David's eleven-year-old son Reuben searched for their family home on Google Street View and, to their surprise, the map car was passing in front of them while the thief was stealing the trailer.

The cops think the cheeky culprit was just minutes away from the caravan when Google's cartography passed.

In the end, the police convinced Google to reveal the suspect's license plate and arrested two years after the crime.

PC Adrian Mason said at the time: "It is incredible to have such a clear image of man.

"It was a surprising coincidence that Google's car happened to pass by."


In addition to solving the mysteries, Google Earth has also created some.

Perhaps no one is more disturbing than what looked like a bloody satellite-captured murder.

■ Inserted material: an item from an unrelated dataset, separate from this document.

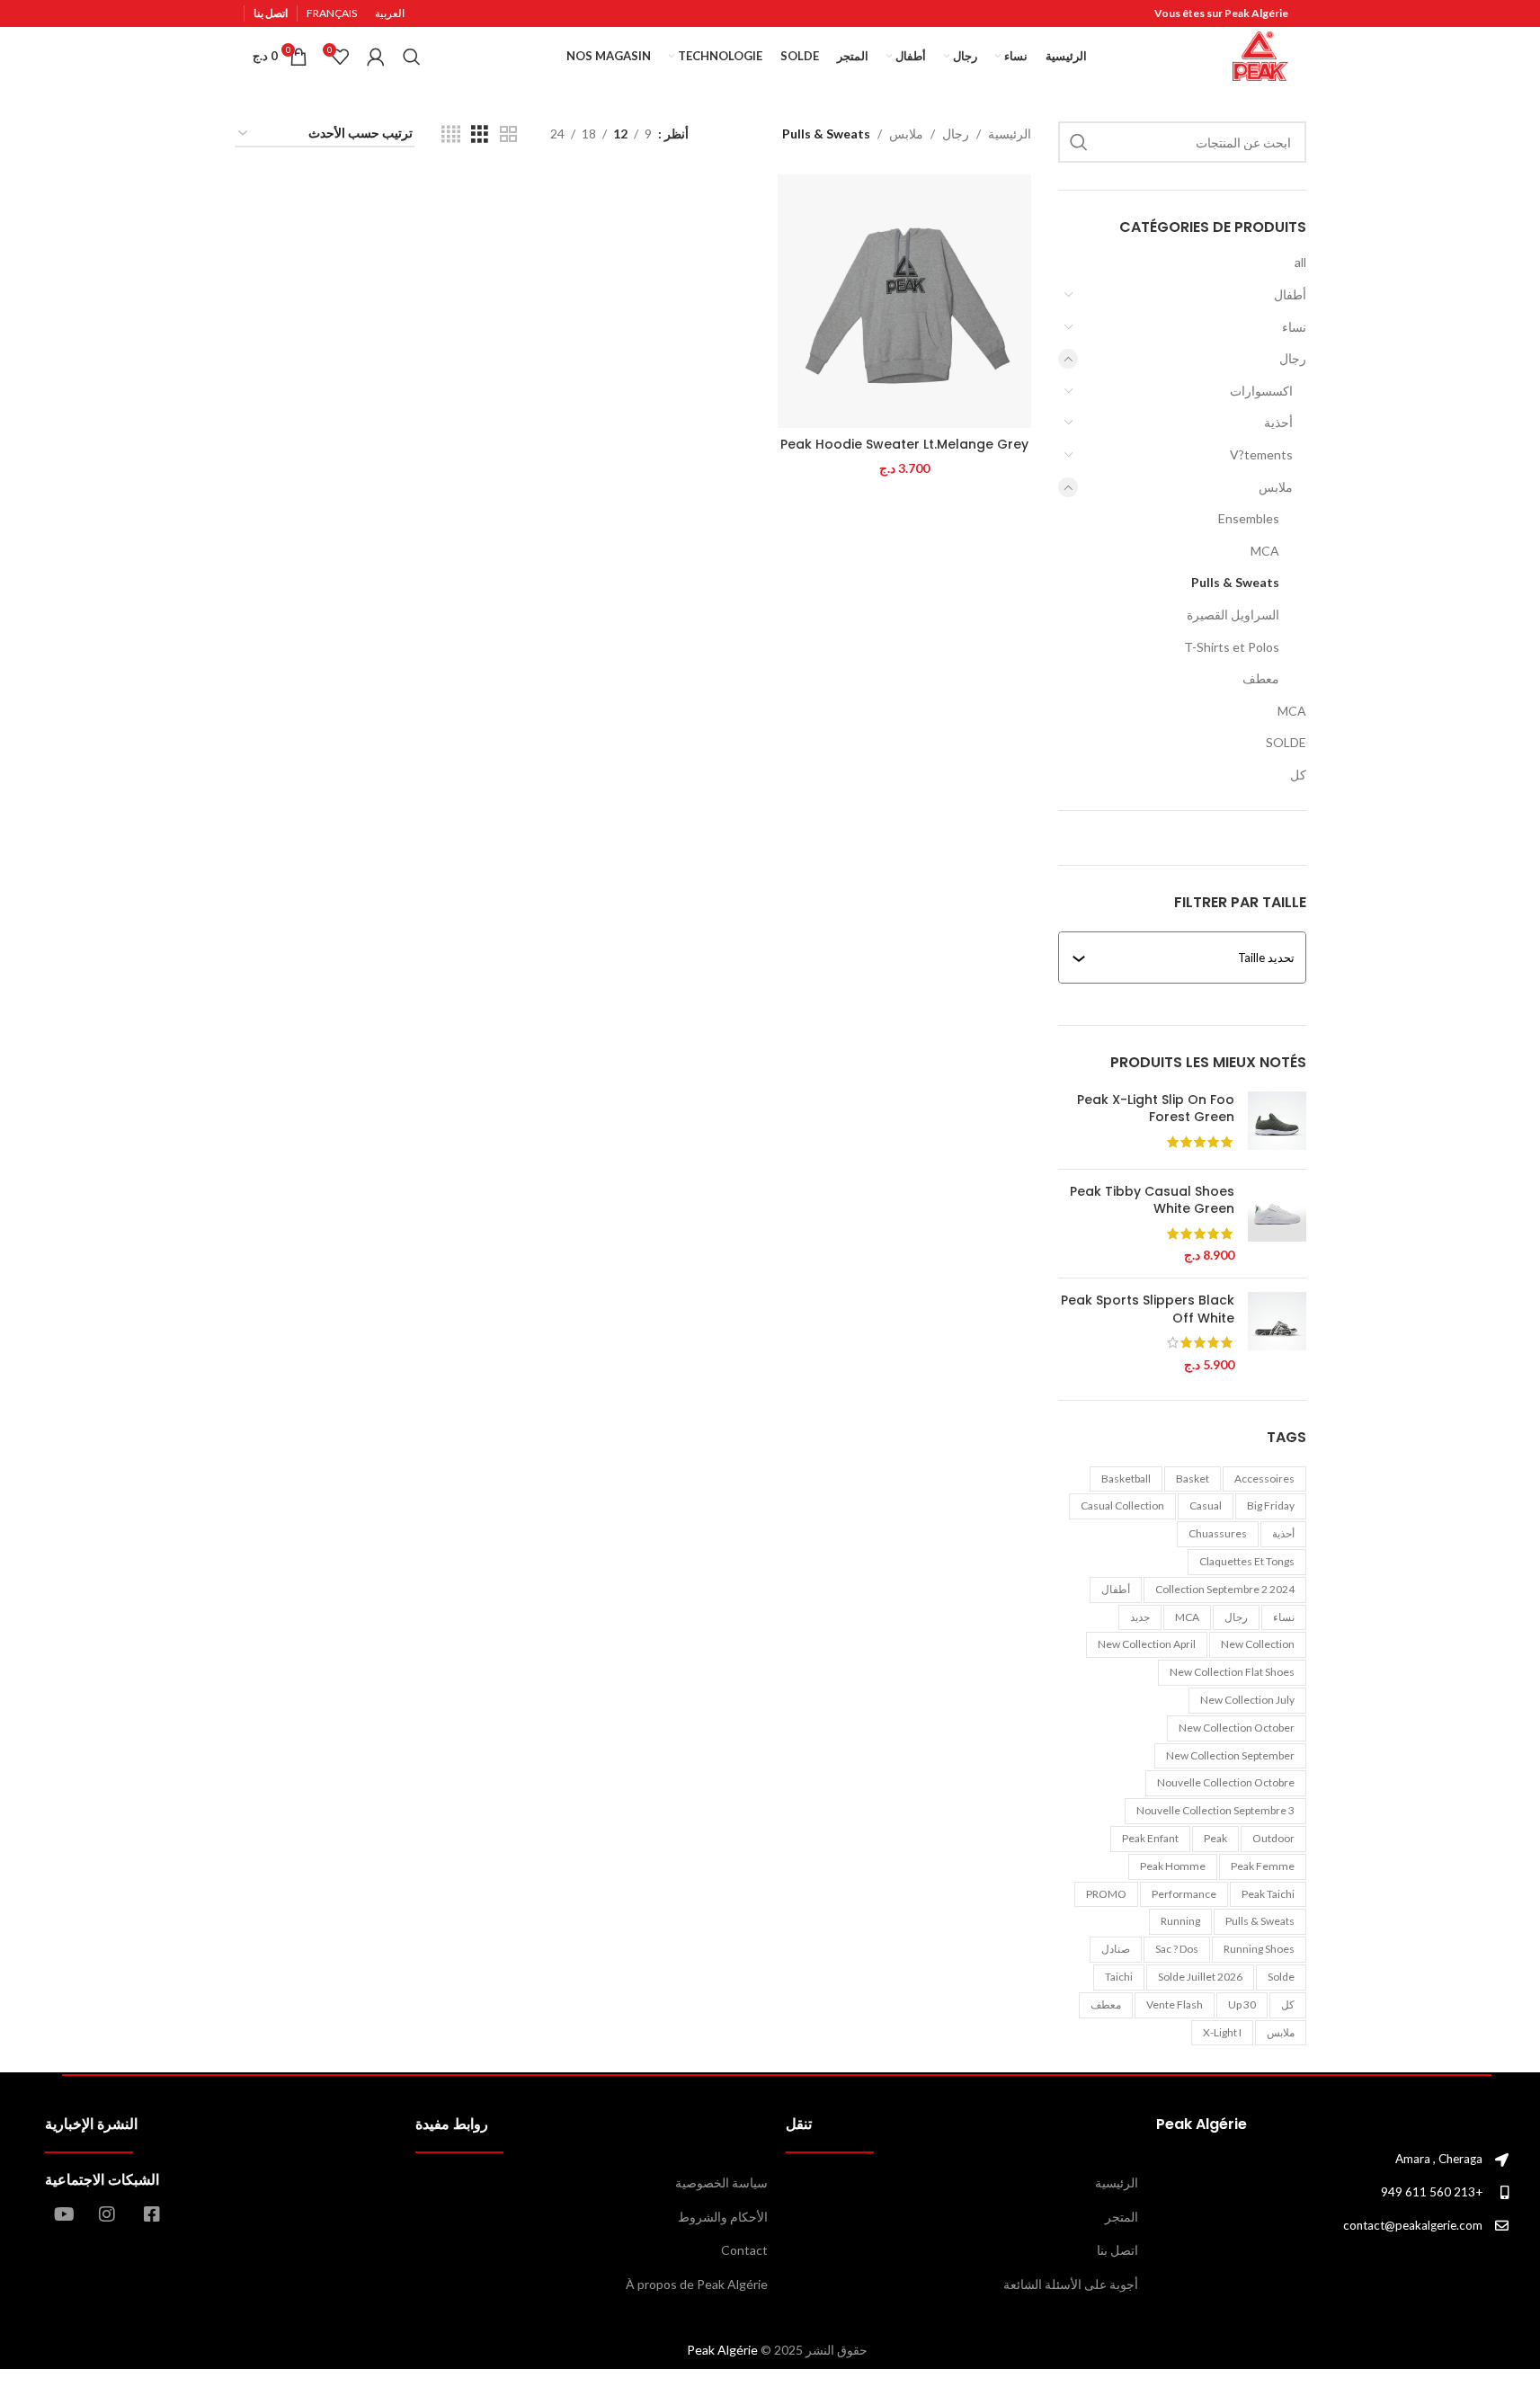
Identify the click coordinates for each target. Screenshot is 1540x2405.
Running (1180, 1921)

In 2013, a user of Reddit noticed a trail of blood that extended along a pier on the water in a park in Almere, Holland.

Sharing the discovery, the original poster wrote: "A murder near my house on Google Maps, link in the comments".

At the end of the pier, a man's profile can be distinguished on a dark object surrounded by a pool of blood.

But despite the initial panic, Internet users eventually realized that what the picture actually showed was a man with a wet dog.

The dark "trail of blood" along the pier was just water that had trickled from the dog's body after he had enjoyed a dive in the park's pond.